## [WHAT TO WORK ON]
Copy out each line of the data below in which the string "bottom" appears.

"""

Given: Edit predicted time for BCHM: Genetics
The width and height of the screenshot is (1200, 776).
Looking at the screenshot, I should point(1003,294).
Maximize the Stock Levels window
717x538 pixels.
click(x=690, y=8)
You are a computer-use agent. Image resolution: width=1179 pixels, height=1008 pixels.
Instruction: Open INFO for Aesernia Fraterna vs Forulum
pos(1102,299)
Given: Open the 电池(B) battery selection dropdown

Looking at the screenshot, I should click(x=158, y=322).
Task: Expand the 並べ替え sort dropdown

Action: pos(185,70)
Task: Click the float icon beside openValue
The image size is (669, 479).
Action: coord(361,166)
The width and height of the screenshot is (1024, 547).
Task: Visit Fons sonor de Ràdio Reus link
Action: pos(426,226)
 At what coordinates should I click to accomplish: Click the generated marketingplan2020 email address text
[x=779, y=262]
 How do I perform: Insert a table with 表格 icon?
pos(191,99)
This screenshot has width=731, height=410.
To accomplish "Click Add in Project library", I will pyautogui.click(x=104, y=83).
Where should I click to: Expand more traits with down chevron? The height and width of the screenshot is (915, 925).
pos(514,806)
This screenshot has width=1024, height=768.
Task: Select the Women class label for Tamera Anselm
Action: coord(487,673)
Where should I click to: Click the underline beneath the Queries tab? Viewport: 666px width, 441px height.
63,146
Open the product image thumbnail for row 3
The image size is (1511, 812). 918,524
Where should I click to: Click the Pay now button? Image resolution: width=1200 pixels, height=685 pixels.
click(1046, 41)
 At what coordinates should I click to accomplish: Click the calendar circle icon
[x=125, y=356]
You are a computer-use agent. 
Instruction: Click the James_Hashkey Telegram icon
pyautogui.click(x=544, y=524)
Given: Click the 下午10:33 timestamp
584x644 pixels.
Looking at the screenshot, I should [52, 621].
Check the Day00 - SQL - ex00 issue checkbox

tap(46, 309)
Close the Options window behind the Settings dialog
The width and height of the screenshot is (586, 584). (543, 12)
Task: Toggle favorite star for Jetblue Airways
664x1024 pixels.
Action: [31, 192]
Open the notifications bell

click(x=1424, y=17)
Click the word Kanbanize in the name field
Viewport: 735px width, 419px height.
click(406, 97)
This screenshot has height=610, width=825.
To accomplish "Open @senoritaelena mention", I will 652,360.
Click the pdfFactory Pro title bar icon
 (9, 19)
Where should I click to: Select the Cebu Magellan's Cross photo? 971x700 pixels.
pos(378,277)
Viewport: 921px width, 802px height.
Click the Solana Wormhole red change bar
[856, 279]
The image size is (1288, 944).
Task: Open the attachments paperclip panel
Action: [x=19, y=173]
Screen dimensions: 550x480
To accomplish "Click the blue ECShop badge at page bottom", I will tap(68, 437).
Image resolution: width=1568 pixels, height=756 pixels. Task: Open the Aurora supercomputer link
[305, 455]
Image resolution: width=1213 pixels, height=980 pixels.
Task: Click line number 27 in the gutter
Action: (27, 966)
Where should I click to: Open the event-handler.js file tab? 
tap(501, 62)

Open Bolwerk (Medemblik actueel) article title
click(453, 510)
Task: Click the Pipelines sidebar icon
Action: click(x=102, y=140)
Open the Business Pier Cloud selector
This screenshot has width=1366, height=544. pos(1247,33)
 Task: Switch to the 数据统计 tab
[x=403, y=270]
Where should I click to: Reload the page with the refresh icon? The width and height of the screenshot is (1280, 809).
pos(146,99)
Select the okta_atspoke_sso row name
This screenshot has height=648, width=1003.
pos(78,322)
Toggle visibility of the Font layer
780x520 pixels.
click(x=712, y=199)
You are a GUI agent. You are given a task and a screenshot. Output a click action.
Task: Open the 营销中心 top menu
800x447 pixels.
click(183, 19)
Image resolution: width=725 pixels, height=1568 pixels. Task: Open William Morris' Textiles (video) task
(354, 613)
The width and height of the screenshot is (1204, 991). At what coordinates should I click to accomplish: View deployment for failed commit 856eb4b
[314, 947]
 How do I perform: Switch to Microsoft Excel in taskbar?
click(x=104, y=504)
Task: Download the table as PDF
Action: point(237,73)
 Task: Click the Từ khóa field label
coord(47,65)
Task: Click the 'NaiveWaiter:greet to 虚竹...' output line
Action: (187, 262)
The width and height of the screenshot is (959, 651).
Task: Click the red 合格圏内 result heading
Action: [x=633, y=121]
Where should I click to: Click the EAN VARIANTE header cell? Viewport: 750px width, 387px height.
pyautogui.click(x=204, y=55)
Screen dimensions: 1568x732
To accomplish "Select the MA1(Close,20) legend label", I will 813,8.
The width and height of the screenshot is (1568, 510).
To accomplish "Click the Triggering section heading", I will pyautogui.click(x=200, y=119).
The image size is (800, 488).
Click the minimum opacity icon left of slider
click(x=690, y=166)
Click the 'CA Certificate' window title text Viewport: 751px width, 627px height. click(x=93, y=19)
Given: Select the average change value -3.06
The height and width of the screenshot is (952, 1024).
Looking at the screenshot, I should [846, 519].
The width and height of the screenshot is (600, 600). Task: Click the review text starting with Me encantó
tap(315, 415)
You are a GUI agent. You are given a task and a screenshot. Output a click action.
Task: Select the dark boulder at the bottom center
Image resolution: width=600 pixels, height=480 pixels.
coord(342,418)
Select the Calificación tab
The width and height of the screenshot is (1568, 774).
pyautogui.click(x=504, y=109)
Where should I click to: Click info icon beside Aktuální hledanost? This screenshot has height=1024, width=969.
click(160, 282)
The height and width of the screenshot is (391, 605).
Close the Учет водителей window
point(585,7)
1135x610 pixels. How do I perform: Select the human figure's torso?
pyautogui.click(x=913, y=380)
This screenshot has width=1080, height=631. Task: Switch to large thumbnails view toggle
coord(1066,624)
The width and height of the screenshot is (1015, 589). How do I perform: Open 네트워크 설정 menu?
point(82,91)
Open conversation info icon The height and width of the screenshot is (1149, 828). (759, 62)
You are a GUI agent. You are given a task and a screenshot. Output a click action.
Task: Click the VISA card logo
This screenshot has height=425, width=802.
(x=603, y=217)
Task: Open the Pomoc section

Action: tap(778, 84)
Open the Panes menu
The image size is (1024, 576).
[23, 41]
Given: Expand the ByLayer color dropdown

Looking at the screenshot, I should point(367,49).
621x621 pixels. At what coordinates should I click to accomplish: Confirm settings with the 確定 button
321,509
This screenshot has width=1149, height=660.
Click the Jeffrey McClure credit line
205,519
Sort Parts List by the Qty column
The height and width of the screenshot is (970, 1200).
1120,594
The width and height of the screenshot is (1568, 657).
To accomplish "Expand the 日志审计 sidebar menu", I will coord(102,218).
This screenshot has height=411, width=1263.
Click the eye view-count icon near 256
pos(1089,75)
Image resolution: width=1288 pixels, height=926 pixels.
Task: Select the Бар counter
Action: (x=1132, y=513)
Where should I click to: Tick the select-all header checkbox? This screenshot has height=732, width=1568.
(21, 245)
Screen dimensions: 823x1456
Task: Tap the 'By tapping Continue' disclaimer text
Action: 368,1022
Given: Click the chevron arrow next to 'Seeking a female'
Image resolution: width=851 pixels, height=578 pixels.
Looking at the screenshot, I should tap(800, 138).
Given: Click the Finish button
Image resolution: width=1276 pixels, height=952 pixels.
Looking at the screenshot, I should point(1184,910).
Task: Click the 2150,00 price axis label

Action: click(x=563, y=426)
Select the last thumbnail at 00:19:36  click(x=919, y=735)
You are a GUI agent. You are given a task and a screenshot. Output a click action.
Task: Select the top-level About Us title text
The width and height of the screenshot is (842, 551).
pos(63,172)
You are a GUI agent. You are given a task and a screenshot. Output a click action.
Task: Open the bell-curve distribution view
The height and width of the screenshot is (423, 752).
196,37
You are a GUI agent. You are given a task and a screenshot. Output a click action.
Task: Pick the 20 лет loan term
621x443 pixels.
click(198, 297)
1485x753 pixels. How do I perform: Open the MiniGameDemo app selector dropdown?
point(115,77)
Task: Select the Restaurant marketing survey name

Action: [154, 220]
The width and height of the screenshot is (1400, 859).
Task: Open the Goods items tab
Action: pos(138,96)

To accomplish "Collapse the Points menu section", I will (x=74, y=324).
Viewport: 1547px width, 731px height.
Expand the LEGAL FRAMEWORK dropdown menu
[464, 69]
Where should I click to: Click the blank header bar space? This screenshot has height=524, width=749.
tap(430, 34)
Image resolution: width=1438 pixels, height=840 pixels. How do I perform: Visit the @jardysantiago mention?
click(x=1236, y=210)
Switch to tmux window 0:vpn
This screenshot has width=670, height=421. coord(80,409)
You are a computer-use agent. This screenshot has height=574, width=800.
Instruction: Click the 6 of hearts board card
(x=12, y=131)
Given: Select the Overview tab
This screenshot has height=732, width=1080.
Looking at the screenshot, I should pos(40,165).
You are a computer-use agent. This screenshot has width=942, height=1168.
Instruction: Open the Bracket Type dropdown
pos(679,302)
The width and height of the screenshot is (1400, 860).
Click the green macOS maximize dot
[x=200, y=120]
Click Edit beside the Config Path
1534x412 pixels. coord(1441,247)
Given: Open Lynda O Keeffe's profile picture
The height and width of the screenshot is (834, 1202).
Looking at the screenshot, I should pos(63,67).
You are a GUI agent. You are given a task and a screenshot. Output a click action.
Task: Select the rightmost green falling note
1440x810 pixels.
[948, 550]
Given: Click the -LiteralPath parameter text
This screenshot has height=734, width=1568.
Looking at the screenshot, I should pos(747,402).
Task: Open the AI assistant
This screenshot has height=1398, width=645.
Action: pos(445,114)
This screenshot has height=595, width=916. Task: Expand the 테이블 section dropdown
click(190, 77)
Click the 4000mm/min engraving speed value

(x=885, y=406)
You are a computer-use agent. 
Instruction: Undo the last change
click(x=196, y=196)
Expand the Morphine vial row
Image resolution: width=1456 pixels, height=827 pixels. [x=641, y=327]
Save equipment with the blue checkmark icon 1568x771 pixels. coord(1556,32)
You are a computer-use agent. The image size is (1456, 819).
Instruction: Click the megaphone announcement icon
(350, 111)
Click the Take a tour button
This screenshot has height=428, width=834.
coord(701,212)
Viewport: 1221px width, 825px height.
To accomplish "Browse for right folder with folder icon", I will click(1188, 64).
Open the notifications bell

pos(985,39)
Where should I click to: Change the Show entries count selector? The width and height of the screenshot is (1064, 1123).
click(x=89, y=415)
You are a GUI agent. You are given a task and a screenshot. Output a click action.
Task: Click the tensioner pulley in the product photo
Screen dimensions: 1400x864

"""

## [SOLUTION FOR THIS EXERCISE]
To accomplish "Click the blue ECShop badge at page bottom", I will tap(68, 437).
Task: Select the dark boulder at the bottom center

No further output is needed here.